NZ Resident Director Services

It is a requirement for international entities setting up a New Zealand company to comply with all New Zealand business laws, including appointing a local NZ resident director. This can become a barrier for overseas-resident owners/investors looking to incorporate a company in New Zealand. Due to heavy exposure to personal liability company directors have in New Zealand, it can be difficult to find a New Zealand resident with the required skills who is willing to take on this role.

Smith and Partners provides international clients with a reliable and fast-tracked pathway to registering a company in New Zealand, and ongoing NZ resident directorship services.

Why choose Smith and Partners to provide your NZ resident director services?

While any person resident in New Zealand could theoretically fulfill the NZ resident director’s role, there are many advantages in appointing a senior commercial lawyer with extensive board and corporate governance experience.

Smith and Partners has local knowledge of how to work within New Zealand laws and regulations. We can also facilitate introductions to decision makers and elected representatives and assist with identifying accountants and other service providers to make up the professional team that is required.

The responsibilities of Directors under New Zealand law are very clearly defined and include significant obligations and liabilities. All company directors are required to be active participants in day-to-day governance.

Setting up a Deed of Appointment

Before agreeing to become your NZ Resident Director, Smith and Partners will undertake due diligence. This will allow us to ensure the requirements of the Overseas Investment Act are satisfied, and that all anti-money laundering legislation and any other statutory requirements are complied with.

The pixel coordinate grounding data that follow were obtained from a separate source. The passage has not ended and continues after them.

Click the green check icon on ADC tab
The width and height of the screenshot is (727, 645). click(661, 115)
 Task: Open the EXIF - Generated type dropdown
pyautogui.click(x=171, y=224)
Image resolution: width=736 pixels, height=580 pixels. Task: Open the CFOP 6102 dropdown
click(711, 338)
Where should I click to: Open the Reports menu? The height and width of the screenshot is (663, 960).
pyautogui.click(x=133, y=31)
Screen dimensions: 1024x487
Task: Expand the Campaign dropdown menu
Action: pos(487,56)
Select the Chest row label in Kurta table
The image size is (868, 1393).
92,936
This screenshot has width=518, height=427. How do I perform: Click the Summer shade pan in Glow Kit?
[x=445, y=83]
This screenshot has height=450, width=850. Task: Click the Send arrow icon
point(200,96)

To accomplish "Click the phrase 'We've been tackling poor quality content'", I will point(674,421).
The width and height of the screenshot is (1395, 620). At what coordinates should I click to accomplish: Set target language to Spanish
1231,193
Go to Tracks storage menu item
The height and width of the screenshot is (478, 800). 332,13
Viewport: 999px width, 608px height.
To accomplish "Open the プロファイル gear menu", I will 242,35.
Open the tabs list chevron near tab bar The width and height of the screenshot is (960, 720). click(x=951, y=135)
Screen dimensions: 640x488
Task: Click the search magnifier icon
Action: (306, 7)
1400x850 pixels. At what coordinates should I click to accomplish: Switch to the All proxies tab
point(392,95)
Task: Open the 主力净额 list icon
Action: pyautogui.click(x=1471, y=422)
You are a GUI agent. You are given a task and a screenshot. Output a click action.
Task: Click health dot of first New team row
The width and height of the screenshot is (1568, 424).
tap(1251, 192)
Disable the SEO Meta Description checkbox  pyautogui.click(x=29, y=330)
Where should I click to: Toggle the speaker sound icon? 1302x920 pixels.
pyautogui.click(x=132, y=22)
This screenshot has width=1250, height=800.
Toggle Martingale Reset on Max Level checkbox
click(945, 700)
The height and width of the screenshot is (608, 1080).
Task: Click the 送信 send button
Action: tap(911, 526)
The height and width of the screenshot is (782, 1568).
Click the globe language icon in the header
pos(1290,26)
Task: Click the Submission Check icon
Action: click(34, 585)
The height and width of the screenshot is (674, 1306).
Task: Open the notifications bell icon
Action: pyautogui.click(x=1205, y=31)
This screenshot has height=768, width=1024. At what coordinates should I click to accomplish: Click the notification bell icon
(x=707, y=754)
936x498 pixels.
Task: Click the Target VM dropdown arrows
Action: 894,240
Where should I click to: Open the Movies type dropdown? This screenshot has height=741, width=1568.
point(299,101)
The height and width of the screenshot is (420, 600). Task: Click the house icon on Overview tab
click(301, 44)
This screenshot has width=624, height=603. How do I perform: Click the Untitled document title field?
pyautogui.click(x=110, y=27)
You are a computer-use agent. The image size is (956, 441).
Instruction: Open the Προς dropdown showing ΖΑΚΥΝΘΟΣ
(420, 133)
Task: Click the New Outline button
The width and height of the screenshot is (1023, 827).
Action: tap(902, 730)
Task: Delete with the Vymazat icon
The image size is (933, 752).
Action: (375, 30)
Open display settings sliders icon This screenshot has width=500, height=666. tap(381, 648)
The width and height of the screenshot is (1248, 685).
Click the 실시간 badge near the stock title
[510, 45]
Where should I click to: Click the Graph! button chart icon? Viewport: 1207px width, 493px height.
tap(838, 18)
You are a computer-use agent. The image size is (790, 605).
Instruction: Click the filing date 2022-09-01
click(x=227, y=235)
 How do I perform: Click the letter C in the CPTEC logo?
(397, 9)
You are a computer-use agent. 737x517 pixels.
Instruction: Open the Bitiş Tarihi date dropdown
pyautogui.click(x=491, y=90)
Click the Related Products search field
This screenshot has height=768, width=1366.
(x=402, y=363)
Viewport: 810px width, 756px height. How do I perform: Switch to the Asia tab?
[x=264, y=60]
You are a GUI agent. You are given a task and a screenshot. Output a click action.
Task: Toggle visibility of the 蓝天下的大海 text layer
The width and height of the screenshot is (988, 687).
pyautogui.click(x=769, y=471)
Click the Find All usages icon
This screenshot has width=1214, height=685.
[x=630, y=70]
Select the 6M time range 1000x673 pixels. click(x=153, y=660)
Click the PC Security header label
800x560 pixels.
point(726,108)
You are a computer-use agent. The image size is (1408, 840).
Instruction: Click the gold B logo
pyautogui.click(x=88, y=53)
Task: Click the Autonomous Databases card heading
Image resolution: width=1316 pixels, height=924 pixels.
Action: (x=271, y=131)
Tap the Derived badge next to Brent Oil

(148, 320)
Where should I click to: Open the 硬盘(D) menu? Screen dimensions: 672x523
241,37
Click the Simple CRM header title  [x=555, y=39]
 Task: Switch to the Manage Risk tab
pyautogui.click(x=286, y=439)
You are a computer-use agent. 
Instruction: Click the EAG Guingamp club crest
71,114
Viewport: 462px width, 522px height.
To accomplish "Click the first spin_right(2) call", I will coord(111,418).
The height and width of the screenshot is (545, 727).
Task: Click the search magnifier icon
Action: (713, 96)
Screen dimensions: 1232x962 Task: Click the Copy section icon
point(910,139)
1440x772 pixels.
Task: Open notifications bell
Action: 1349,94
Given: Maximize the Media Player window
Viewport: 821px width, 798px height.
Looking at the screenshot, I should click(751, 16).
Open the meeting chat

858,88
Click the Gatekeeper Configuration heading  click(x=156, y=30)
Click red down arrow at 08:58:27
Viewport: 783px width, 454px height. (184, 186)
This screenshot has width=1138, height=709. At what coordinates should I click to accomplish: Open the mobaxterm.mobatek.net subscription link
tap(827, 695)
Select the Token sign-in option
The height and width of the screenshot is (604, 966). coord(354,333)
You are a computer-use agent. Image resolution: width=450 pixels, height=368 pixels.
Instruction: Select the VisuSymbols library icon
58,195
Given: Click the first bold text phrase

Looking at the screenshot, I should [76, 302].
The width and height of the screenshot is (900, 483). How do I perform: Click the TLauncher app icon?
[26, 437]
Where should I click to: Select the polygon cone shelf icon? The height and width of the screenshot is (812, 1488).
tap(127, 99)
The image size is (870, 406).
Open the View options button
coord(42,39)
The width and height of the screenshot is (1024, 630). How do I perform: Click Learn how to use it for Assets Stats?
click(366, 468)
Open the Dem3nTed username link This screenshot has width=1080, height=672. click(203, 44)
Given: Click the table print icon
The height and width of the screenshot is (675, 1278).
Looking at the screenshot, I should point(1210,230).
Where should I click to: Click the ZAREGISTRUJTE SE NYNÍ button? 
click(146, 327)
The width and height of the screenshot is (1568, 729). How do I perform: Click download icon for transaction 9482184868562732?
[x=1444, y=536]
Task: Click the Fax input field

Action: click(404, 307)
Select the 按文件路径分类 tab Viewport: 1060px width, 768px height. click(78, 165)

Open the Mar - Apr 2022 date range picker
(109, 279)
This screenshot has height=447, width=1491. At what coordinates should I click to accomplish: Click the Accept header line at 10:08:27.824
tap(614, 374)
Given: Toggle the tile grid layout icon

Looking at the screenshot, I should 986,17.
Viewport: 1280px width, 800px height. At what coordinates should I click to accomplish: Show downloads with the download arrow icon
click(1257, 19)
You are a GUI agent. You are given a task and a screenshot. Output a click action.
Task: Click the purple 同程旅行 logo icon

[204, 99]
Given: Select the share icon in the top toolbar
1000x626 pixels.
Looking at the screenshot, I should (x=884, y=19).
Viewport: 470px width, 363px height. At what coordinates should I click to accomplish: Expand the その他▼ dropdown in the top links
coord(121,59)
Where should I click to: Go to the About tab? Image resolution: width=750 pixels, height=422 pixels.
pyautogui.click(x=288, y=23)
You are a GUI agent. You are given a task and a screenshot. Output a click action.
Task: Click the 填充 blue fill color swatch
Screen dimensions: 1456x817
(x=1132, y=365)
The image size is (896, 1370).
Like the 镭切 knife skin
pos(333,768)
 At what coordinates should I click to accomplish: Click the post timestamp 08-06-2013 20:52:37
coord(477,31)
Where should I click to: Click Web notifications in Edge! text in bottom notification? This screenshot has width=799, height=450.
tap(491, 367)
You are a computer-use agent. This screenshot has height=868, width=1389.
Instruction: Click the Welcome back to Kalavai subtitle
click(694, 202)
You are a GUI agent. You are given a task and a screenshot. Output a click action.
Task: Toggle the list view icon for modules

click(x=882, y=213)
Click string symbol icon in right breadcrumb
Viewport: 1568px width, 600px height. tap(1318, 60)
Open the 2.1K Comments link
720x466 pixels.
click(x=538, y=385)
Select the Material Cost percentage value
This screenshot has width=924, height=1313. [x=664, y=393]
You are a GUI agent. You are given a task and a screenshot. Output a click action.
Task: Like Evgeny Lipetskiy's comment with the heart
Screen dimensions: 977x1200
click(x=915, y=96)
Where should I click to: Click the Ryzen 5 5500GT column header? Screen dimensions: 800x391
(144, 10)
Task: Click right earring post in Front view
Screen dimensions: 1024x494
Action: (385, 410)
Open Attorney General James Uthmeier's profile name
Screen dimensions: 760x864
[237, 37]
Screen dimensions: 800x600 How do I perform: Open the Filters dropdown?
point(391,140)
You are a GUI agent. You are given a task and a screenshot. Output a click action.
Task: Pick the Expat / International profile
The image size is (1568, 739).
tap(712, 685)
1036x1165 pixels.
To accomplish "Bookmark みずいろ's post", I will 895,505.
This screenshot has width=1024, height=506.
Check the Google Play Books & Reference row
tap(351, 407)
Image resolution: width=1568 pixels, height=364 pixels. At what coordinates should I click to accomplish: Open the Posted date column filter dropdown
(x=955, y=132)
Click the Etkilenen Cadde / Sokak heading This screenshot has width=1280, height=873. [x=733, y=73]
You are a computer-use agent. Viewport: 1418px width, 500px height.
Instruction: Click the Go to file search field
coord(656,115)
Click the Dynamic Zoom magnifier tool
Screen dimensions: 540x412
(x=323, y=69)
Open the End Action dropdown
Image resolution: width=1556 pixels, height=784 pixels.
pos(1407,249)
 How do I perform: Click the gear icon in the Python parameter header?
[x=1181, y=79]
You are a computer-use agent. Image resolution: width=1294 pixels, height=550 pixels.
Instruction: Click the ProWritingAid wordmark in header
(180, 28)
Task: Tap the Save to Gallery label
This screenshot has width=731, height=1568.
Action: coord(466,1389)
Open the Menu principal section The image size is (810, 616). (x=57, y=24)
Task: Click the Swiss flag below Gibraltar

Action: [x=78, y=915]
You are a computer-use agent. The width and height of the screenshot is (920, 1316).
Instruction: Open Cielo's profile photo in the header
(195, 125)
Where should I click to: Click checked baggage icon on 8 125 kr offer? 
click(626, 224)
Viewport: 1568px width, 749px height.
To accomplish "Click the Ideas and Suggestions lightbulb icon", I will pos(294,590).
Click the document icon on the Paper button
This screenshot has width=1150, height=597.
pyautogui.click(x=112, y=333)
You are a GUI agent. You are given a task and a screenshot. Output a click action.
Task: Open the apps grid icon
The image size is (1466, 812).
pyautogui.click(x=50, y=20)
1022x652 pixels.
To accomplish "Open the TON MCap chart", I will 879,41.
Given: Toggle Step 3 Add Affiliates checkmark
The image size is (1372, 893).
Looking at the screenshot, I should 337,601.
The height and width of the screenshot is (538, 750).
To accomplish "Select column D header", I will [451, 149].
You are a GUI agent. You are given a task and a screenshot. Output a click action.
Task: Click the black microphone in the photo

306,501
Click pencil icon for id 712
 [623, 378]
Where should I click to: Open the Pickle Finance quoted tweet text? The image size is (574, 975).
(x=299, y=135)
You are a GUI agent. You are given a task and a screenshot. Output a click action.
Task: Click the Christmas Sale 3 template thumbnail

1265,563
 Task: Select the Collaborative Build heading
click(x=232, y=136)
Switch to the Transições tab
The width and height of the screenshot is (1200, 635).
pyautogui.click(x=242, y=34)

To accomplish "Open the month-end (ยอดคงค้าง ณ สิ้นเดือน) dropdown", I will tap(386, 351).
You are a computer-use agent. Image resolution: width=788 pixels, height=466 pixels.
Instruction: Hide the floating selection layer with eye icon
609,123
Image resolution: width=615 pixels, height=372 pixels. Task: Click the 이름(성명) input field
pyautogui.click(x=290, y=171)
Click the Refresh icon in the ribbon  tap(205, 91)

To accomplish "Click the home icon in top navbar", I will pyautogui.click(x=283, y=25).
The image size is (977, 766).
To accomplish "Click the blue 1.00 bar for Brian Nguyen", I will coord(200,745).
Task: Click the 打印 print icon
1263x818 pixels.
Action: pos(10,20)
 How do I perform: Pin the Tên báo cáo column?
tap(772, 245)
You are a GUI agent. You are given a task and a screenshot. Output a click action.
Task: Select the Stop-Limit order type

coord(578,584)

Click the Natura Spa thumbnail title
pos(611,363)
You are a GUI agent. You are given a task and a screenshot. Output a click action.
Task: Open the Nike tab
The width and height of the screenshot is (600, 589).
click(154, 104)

On satisfaction of our due diligence, we will:

  • tailor a Deed of Appointment clarifying roles and responsibilities
  • draft and finalise the Constitution of the NZ company
  • prepare a shareholders agreement
  • make sure that all the legal requirements to register your company are completed

As your NZ Resident Director, Smith and Partners will advise on:

  • The establishment of a business plan and strategic plan, and the regular review of the performance of the company against them;
  • The appointment of a firm of accountants to supervise the establishment of financial and management accounting systems and the production of monthly reporting and filing of all income tax and GST (sales tax) returns;
  • The appointment of senior management answerable to the New Zealand Director or board of directors;
  • Development of company policies for: audit and risk profiling for the NZ Company; employment; health and safety; privacy; and other regulatory compliance dependent on the industry the NZ Company operates in; and
  • Regular review of the performance of the NZ Company against the policies and plans.
  • Compliance with New Zealand’s Anti Money-Laundering legislation.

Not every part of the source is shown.